__Data supplied__
+++

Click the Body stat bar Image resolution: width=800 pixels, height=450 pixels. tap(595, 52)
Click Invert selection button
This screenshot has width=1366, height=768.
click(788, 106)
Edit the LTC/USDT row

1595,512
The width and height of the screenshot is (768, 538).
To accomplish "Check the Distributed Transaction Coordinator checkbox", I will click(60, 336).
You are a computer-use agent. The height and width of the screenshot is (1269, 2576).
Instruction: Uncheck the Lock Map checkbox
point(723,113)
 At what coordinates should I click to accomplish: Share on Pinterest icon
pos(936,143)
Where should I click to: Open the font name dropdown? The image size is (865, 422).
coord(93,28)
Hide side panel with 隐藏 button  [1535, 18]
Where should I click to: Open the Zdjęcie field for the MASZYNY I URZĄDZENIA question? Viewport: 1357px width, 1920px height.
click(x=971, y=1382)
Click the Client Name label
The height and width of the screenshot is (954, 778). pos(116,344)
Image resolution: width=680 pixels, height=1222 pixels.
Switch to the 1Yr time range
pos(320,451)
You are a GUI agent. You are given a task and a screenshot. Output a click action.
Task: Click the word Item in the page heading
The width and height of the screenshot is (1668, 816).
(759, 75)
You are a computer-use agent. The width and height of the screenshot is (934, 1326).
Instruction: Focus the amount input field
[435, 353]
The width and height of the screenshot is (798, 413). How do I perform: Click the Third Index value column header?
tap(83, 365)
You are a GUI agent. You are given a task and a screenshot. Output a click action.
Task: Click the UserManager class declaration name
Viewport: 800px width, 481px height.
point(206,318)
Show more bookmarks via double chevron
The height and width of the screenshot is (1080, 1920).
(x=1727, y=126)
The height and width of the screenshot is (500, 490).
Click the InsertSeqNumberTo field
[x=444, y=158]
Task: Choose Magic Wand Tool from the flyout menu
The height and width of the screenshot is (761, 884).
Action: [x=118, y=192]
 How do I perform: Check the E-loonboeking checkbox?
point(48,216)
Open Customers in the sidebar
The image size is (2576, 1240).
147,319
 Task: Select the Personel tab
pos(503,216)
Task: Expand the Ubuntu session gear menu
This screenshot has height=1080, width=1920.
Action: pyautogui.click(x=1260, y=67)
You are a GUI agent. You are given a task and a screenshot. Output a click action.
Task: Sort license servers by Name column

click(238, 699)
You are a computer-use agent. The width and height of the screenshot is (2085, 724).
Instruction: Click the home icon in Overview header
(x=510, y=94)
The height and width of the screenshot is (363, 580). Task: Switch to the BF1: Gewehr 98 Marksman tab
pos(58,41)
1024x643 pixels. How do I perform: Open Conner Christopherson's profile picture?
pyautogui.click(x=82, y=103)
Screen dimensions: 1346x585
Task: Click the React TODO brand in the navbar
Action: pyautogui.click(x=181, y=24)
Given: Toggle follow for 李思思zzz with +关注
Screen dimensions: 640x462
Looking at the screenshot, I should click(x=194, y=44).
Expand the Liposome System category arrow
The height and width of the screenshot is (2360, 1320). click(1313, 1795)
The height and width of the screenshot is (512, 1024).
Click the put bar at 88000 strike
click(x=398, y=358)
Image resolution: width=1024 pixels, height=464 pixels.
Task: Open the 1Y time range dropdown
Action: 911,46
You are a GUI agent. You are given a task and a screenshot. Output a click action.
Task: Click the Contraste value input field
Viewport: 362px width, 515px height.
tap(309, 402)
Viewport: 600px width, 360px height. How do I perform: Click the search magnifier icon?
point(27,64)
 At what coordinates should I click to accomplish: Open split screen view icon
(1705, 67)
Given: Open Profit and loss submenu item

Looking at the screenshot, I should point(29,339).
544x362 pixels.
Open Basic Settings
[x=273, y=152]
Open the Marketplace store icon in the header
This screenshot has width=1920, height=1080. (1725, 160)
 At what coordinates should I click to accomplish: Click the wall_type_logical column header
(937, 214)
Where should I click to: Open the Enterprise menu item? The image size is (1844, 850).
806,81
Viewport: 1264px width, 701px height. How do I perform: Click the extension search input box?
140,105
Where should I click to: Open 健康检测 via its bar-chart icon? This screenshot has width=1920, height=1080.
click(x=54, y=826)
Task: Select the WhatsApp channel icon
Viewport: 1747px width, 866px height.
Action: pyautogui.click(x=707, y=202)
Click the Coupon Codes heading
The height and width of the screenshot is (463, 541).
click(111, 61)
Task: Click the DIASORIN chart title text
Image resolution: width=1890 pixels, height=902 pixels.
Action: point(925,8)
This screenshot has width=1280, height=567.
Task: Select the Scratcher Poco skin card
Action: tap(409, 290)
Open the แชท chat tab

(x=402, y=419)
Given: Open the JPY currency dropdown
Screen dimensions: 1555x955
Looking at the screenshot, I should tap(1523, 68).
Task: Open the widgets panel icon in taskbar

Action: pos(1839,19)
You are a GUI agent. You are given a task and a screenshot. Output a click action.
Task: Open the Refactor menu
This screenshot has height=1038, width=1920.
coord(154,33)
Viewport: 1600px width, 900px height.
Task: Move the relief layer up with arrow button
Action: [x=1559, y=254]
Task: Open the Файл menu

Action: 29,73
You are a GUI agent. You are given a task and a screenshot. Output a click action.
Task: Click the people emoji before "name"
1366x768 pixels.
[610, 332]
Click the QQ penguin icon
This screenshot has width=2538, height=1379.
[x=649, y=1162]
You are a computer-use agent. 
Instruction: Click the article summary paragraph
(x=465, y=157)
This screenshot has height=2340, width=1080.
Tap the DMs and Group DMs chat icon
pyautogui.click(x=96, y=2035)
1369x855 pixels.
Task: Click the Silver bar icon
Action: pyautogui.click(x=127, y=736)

+++

__Exercise brief__
Format the material above, from its first line through the line containing "will click(60, 336).", as a JSON list of strings with one string per line and blank lines omitted.

__Problem solution__
[
  "Click the Body stat bar Image resolution: width=800 pixels, height=450 pixels. tap(595, 52)",
  "Click Invert selection button",
  "This screenshot has width=1366, height=768.",
  "click(788, 106)",
  "Edit the LTC/USDT row",
  "1595,512",
  "The width and height of the screenshot is (768, 538).",
  "To accomplish \"Check the Distributed Transaction Coordinator checkbox\", I will click(60, 336)."
]